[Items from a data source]

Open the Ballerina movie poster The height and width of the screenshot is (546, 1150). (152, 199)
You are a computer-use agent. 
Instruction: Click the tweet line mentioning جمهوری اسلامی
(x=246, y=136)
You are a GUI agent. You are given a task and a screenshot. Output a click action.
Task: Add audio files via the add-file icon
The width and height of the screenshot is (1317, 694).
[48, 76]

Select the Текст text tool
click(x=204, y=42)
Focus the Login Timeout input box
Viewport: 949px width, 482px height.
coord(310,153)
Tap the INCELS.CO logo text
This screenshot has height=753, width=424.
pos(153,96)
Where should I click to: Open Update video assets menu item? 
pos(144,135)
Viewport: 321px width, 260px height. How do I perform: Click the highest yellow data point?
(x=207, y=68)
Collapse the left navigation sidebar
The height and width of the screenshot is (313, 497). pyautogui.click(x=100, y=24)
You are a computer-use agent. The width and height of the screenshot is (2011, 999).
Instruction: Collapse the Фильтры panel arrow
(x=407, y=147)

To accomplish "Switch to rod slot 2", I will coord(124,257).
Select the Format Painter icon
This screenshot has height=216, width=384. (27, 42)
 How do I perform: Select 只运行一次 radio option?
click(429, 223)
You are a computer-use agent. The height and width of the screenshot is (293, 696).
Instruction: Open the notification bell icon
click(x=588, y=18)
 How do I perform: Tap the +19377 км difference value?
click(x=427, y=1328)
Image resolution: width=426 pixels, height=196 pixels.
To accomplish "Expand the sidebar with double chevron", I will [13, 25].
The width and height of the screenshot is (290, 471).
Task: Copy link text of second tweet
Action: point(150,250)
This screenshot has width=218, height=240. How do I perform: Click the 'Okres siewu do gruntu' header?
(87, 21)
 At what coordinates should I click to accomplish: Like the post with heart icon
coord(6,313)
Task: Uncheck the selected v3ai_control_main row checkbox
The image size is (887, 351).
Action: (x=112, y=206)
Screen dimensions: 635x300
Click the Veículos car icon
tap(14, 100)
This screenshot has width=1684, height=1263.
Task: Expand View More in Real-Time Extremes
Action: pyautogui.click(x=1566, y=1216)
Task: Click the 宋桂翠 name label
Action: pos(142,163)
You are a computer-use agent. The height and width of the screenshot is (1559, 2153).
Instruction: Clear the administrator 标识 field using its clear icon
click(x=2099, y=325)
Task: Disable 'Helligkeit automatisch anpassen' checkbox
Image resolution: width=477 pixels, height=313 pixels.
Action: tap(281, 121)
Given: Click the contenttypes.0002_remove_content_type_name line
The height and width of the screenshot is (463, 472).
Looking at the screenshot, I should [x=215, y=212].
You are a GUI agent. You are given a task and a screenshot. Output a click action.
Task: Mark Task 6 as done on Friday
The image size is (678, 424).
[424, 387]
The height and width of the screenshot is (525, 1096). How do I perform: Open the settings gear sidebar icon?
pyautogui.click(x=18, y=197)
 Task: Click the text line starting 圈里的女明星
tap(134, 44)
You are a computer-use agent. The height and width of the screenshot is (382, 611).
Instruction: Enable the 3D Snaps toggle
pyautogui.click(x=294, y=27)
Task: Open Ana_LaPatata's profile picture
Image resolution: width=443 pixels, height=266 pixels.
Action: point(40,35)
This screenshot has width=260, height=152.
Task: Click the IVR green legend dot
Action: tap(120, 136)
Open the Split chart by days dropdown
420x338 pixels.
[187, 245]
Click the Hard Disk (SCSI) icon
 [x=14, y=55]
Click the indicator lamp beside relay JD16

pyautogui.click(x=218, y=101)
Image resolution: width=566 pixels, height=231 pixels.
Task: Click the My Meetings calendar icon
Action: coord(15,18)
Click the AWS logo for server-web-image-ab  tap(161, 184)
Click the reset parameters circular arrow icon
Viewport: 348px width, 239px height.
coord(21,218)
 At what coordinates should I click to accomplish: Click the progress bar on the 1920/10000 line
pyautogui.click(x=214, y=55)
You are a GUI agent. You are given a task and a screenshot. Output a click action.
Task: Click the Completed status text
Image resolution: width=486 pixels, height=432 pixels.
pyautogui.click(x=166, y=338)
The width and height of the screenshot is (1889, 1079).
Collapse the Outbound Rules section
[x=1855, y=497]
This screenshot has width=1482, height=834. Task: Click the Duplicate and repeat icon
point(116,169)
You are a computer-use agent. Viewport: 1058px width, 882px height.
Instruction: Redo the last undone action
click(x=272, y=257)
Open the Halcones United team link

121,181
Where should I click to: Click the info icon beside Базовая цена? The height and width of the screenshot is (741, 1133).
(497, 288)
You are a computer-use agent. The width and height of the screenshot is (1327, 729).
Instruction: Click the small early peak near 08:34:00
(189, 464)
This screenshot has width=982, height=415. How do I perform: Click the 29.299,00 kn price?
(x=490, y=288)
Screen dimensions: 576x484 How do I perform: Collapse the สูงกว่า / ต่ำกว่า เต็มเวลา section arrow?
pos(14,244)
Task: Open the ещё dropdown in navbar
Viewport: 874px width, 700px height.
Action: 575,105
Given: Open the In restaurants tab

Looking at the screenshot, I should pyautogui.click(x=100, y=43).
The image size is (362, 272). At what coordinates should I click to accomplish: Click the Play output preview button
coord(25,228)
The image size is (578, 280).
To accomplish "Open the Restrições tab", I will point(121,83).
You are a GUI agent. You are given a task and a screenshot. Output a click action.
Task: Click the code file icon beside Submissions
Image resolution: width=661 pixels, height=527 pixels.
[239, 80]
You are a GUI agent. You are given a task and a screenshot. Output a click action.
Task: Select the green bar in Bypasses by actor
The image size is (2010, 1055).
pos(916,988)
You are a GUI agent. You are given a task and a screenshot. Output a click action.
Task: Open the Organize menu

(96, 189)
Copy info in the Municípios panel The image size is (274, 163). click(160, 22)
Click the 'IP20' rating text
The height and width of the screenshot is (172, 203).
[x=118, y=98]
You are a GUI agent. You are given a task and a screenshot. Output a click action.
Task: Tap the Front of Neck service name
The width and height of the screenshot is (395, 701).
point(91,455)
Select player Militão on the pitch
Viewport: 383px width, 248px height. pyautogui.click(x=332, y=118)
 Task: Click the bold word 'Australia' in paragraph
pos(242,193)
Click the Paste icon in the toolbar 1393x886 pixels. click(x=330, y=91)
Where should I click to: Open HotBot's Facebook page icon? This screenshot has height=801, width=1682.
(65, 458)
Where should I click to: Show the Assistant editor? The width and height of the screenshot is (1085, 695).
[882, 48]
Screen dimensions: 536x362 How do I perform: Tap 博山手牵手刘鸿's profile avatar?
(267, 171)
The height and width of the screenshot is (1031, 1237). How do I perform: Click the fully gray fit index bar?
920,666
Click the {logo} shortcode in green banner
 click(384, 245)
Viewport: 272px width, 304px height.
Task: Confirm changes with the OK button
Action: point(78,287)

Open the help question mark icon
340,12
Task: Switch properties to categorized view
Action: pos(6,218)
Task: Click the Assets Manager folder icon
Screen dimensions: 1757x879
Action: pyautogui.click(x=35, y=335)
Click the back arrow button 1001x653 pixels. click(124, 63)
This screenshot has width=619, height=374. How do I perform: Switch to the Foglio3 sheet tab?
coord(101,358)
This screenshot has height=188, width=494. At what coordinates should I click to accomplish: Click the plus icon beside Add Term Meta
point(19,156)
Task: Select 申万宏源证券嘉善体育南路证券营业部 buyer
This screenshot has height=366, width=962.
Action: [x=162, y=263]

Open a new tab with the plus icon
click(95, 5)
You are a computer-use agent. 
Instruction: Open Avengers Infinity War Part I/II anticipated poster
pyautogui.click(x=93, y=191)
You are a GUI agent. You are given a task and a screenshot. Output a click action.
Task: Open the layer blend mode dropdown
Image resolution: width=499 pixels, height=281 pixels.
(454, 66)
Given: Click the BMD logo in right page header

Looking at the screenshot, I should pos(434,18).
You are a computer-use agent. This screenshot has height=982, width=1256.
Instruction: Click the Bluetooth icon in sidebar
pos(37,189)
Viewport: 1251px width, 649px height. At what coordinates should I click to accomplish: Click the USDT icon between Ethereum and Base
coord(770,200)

- _Aim_: Update the material starting at the line that contains "The image size is (362, 272)." and ending at the line that contains "coord(101,358)", changing "GUI agent" to "GUI assistant" and keeping everything else the same. Return only those lines.

- _Expected answer_:
The image size is (362, 272). At what coordinates should I click to accomplish: Click the Play output preview button
coord(25,228)
The image size is (578, 280).
To accomplish "Open the Restrições tab", I will point(121,83).
You are a GUI assistant. You are given a task and a screenshot. Output a click action.
Task: Click the code file icon beside Submissions
Image resolution: width=661 pixels, height=527 pixels.
[239, 80]
You are a GUI assistant. You are given a task and a screenshot. Output a click action.
Task: Select the green bar in Bypasses by actor
The image size is (2010, 1055).
pos(916,988)
You are a GUI assistant. You are given a task and a screenshot. Output a click action.
Task: Open the Organize menu

(96, 189)
Copy info in the Municípios panel The image size is (274, 163). click(160, 22)
Click the 'IP20' rating text
The height and width of the screenshot is (172, 203).
[x=118, y=98]
You are a GUI assistant. You are given a task and a screenshot. Output a click action.
Task: Tap the Front of Neck service name
The width and height of the screenshot is (395, 701).
point(91,455)
Select player Militão on the pitch
Viewport: 383px width, 248px height. pyautogui.click(x=332, y=118)
 Task: Click the bold word 'Australia' in paragraph
pos(242,193)
Click the Paste icon in the toolbar 1393x886 pixels. click(x=330, y=91)
Where should I click to: Open HotBot's Facebook page icon? This screenshot has height=801, width=1682.
(65, 458)
Where should I click to: Show the Assistant editor? The width and height of the screenshot is (1085, 695).
[882, 48]
Screen dimensions: 536x362 How do I perform: Tap 博山手牵手刘鸿's profile avatar?
(267, 171)
The height and width of the screenshot is (1031, 1237). How do I perform: Click the fully gray fit index bar?
920,666
Click the {logo} shortcode in green banner
 click(384, 245)
Viewport: 272px width, 304px height.
Task: Confirm changes with the OK button
Action: point(78,287)

Open the help question mark icon
340,12
Task: Switch properties to categorized view
Action: pos(6,218)
Task: Click the Assets Manager folder icon
Screen dimensions: 1757x879
Action: pyautogui.click(x=35, y=335)
Click the back arrow button 1001x653 pixels. click(124, 63)
This screenshot has width=619, height=374. How do I perform: Switch to the Foglio3 sheet tab?
coord(101,358)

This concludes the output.